BEGIN INFORMATION GIVEN

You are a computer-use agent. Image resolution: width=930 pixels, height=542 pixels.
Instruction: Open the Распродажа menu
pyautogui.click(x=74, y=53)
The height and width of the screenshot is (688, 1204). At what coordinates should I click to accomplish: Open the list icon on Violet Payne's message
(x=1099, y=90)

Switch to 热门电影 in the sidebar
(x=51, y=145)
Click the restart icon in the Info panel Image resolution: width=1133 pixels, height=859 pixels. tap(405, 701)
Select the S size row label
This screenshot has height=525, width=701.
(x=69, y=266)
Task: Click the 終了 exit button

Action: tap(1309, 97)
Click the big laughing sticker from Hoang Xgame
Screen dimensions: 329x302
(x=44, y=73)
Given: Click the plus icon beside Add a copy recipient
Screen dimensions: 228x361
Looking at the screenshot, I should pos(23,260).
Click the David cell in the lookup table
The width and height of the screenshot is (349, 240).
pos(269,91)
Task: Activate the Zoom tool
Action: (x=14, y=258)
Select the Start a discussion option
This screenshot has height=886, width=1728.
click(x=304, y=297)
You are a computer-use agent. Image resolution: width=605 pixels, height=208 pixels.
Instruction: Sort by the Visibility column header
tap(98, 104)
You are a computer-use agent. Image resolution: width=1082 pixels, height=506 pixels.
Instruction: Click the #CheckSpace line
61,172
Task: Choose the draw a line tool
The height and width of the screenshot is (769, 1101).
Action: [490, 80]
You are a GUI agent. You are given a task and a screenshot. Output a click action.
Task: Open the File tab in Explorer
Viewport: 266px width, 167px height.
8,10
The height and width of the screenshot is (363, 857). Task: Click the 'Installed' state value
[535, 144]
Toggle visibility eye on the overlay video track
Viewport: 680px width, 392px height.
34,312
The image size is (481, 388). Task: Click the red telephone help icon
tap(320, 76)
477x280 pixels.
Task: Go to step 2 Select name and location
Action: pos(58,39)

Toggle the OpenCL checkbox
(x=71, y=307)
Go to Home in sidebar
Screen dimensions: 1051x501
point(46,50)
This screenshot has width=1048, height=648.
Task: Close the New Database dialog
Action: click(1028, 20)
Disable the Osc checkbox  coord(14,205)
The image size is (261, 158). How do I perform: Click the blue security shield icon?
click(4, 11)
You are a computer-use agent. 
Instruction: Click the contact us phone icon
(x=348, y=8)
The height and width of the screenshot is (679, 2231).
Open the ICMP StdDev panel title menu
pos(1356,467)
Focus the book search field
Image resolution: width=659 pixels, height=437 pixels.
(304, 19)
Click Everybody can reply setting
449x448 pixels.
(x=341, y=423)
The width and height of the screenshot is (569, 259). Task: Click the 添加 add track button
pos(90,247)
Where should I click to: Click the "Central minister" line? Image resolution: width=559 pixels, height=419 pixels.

END INFORMATION GIVEN

• TASK TO CARRY OUT
Your task is to extract all of the records exactly.

• OUTPUT
You are a computer-use agent. Image resolution: width=930 pixels, height=542 pixels.
Instruction: Open the Распродажа menu
pyautogui.click(x=74, y=53)
The height and width of the screenshot is (688, 1204). At what coordinates should I click to accomplish: Open the list icon on Violet Payne's message
(x=1099, y=90)

Switch to 热门电影 in the sidebar
(x=51, y=145)
Click the restart icon in the Info panel Image resolution: width=1133 pixels, height=859 pixels. tap(405, 701)
Select the S size row label
This screenshot has height=525, width=701.
(x=69, y=266)
Task: Click the 終了 exit button

Action: tap(1309, 97)
Click the big laughing sticker from Hoang Xgame
Screen dimensions: 329x302
(x=44, y=73)
Given: Click the plus icon beside Add a copy recipient
Screen dimensions: 228x361
Looking at the screenshot, I should pos(23,260).
Click the David cell in the lookup table
The width and height of the screenshot is (349, 240).
pos(269,91)
Task: Activate the Zoom tool
Action: (x=14, y=258)
Select the Start a discussion option
This screenshot has height=886, width=1728.
click(x=304, y=297)
You are a computer-use agent. Image resolution: width=605 pixels, height=208 pixels.
Instruction: Sort by the Visibility column header
tap(98, 104)
You are a computer-use agent. Image resolution: width=1082 pixels, height=506 pixels.
Instruction: Click the #CheckSpace line
61,172
Task: Choose the draw a line tool
The height and width of the screenshot is (769, 1101).
Action: [490, 80]
You are a GUI agent. You are given a task and a screenshot. Output a click action.
Task: Open the File tab in Explorer
Viewport: 266px width, 167px height.
8,10
The height and width of the screenshot is (363, 857). Task: Click the 'Installed' state value
[535, 144]
Toggle visibility eye on the overlay video track
Viewport: 680px width, 392px height.
34,312
The image size is (481, 388). Task: Click the red telephone help icon
tap(320, 76)
477x280 pixels.
Task: Go to step 2 Select name and location
Action: pos(58,39)

Toggle the OpenCL checkbox
(x=71, y=307)
Go to Home in sidebar
Screen dimensions: 1051x501
point(46,50)
This screenshot has width=1048, height=648.
Task: Close the New Database dialog
Action: click(1028, 20)
Disable the Osc checkbox  coord(14,205)
The image size is (261, 158). How do I perform: Click the blue security shield icon?
click(4, 11)
You are a computer-use agent. 
Instruction: Click the contact us phone icon
(x=348, y=8)
The height and width of the screenshot is (679, 2231).
Open the ICMP StdDev panel title menu
pos(1356,467)
Focus the book search field
Image resolution: width=659 pixels, height=437 pixels.
(304, 19)
Click Everybody can reply setting
449x448 pixels.
(x=341, y=423)
The width and height of the screenshot is (569, 259). Task: Click the 添加 add track button
pos(90,247)
Where should I click to: Click the "Central minister" line? Image resolution: width=559 pixels, height=419 pixels.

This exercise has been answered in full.